> [Activity] Repeat the listing below in full.

> [Dataset records]

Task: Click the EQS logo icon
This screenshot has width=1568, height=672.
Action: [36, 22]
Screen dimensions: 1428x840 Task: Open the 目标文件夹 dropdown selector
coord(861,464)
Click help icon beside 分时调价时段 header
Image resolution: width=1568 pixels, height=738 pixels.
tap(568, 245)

> [Task result]
Task: Click the EQS logo icon
This screenshot has width=1568, height=672.
Action: [36, 22]
Screen dimensions: 1428x840 Task: Open the 目标文件夹 dropdown selector
coord(861,464)
Click help icon beside 分时调价时段 header
Image resolution: width=1568 pixels, height=738 pixels.
tap(568, 245)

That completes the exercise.